I am afraid of what it means that I dread this new heaven and new earth. I already miss the stars—I don’t want to live an eternity without them. I love the stars, as I love the changing of seasons, the sea—all of which are on their way out in the life to come. “On that day living waters shall flow out from Jerusalem, half of them to the eastern sea and half of them to the western sea; it shall continue in summer as in winter,” says Zechariah again (Zech. 14:8). No cold, no frost, no shifting in the flow of the river.

“And the sea was no more,” says John, seeing the old heaven and the old earth—the ones we have right now—pass away (Rev. 21:1a). Bam—gone. So long, ocean.

The truth is that I love this earth. I don’t want a new one, I just want this one fixed. I want frosty mornings like I had as a kid, crunching the icy grass on my way to school. It hasn’t gotten that cold around here in years. I want the autumn, the peaks lined in the outrageous yellow I loved so dearly when I lived in the mountains. I want the Milky Way. Summer is great, warmth and daylight are great, but so is the rest. So is the cold, the snow, the sunset, the nighttime.

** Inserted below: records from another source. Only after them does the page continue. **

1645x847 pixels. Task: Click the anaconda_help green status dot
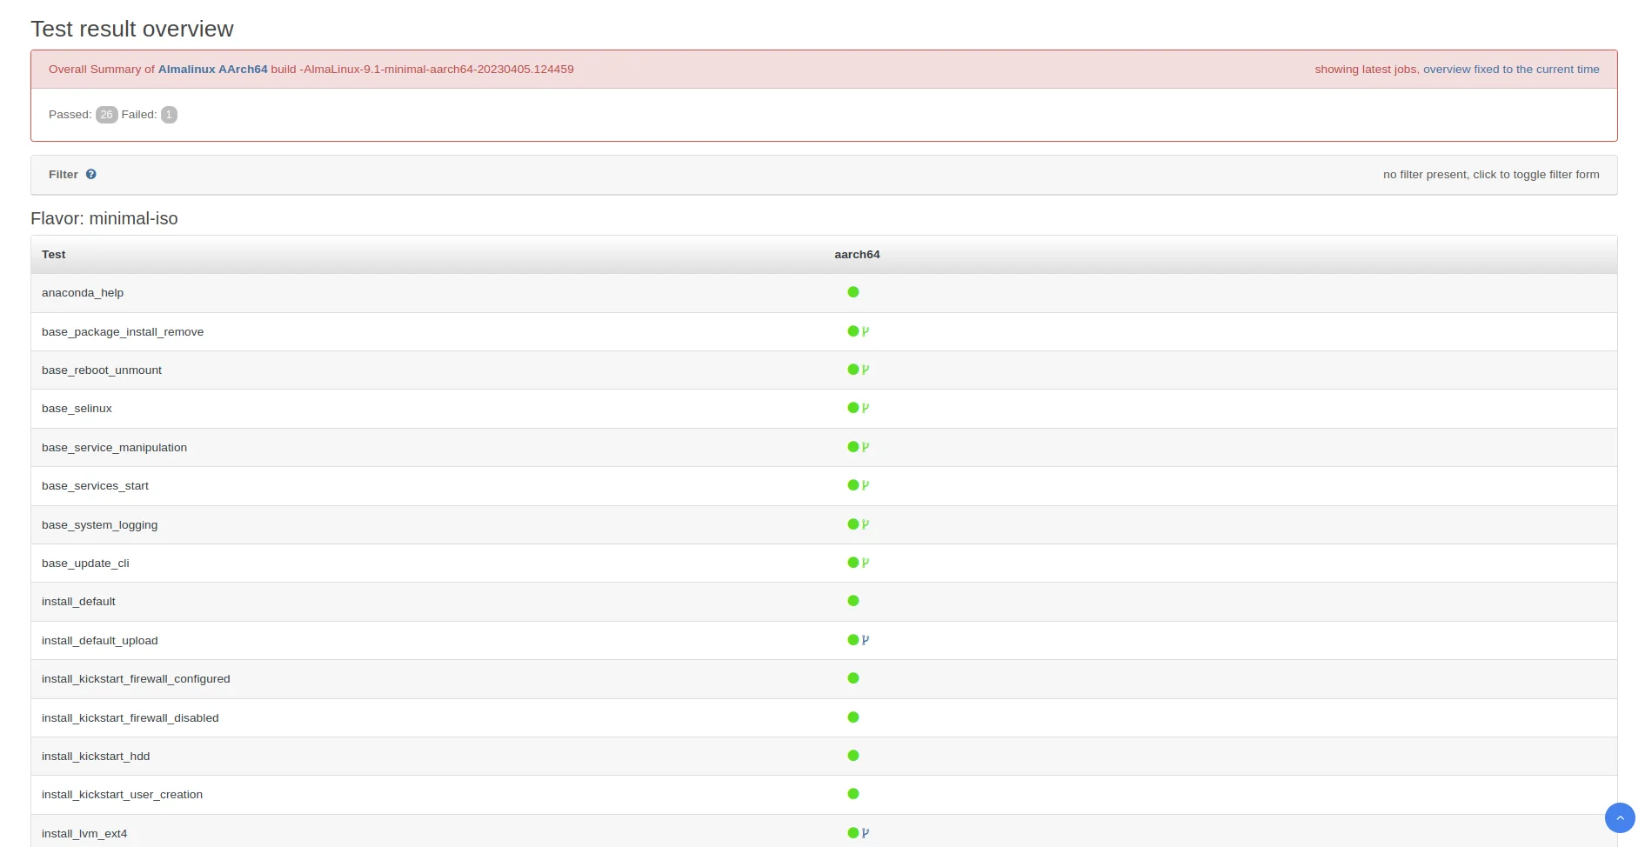click(x=853, y=292)
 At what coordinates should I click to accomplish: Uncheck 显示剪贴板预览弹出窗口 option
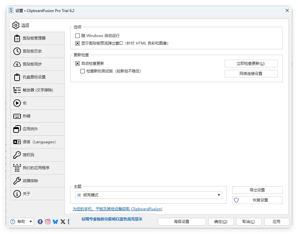77,43
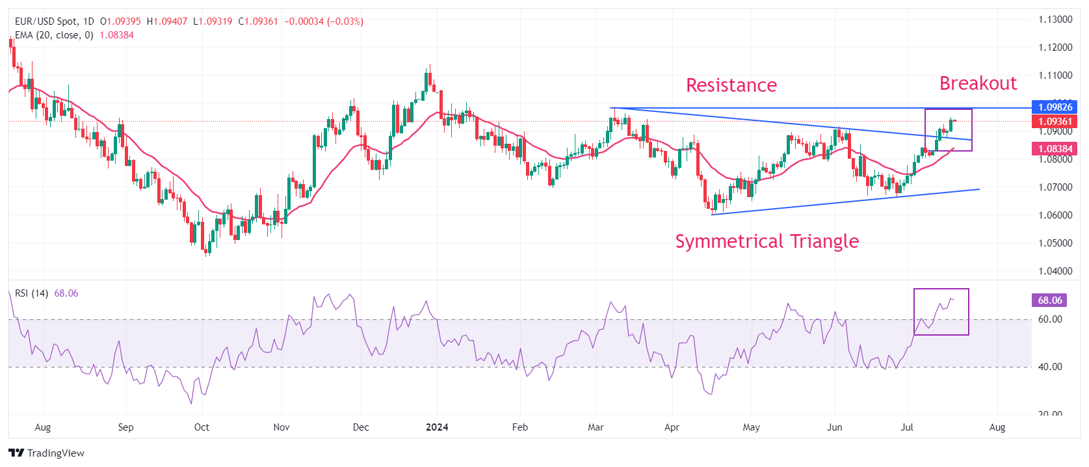This screenshot has width=1089, height=467.
Task: Click the 2024 label on the time axis
Action: click(x=437, y=427)
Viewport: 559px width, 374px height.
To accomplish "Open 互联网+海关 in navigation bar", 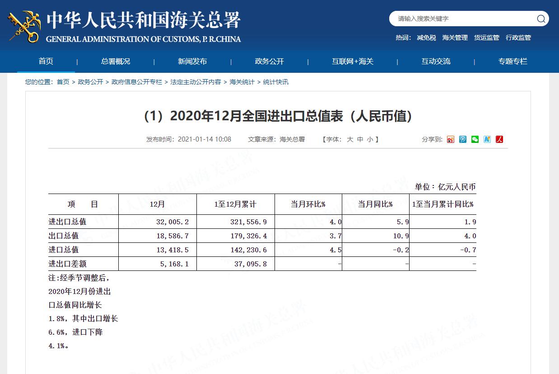I will coord(353,62).
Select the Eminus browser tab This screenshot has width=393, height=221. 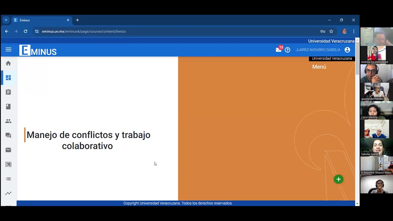click(40, 20)
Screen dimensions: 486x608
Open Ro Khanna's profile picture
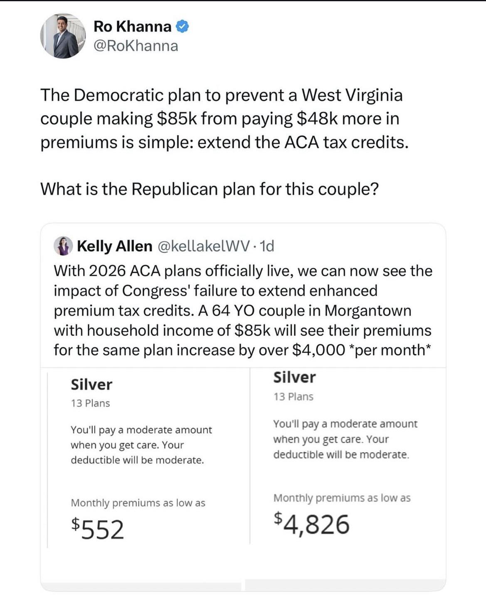(x=63, y=36)
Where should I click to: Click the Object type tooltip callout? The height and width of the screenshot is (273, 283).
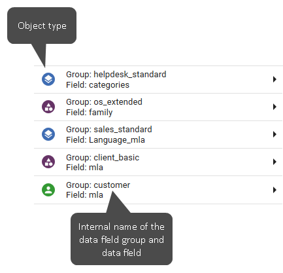tap(42, 26)
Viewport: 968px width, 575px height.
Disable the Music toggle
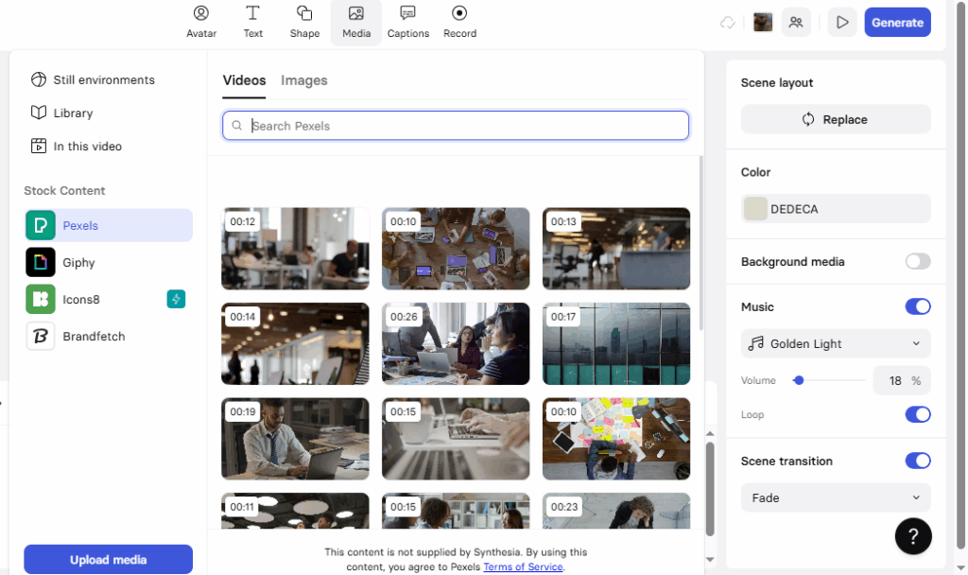918,306
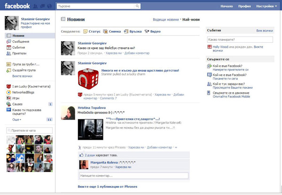Switch to Водещи новини feed
The image size is (282, 195).
click(165, 20)
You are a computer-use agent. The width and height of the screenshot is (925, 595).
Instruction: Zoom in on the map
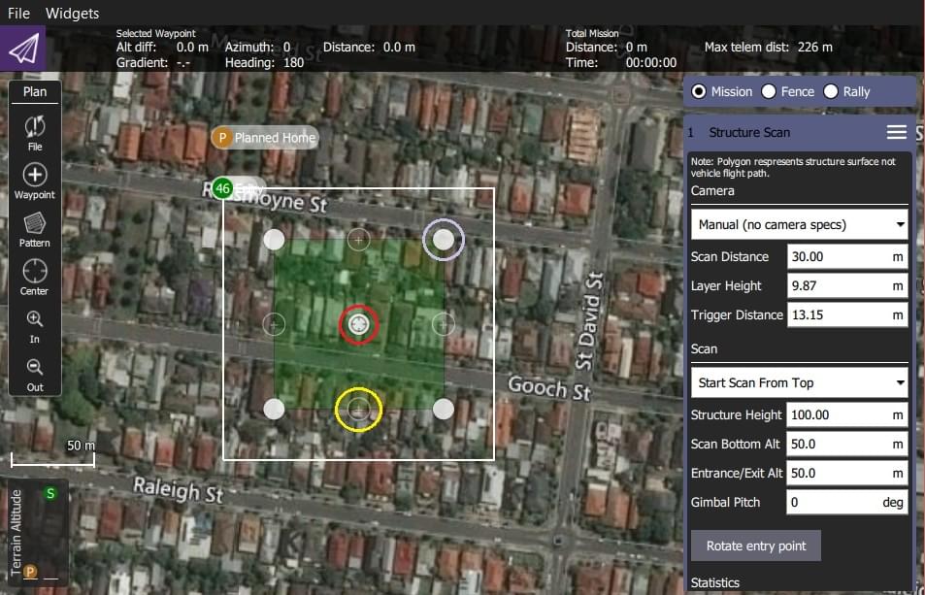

I’m not the first person to confess that the idea of heaven as a continual harp concert in the clouds sounds boring, monotonous. It’s not very inspiring as a vision of eternity. “You’re leaving out the best part!” said my pastor when I told her I had my doubts about heaven. “Heaven will be the very presence of God!” A look of pure, genuine excitement scrolled across her face, like she honestly couldn’t wait to get there. “Think about the times you’ve experienced God’s presence during times of worship or prayer! That is what heaven will be like, and it will be like that all the time!” I did not admit to her that I have rarely experienced the presence of God during times of worship or prayer, but more often when I’m looking at the stars. I persist in worship and prayer mostly out of habit; I don’t expect to experience God’s presence anymore, because I can’t see the stars from here.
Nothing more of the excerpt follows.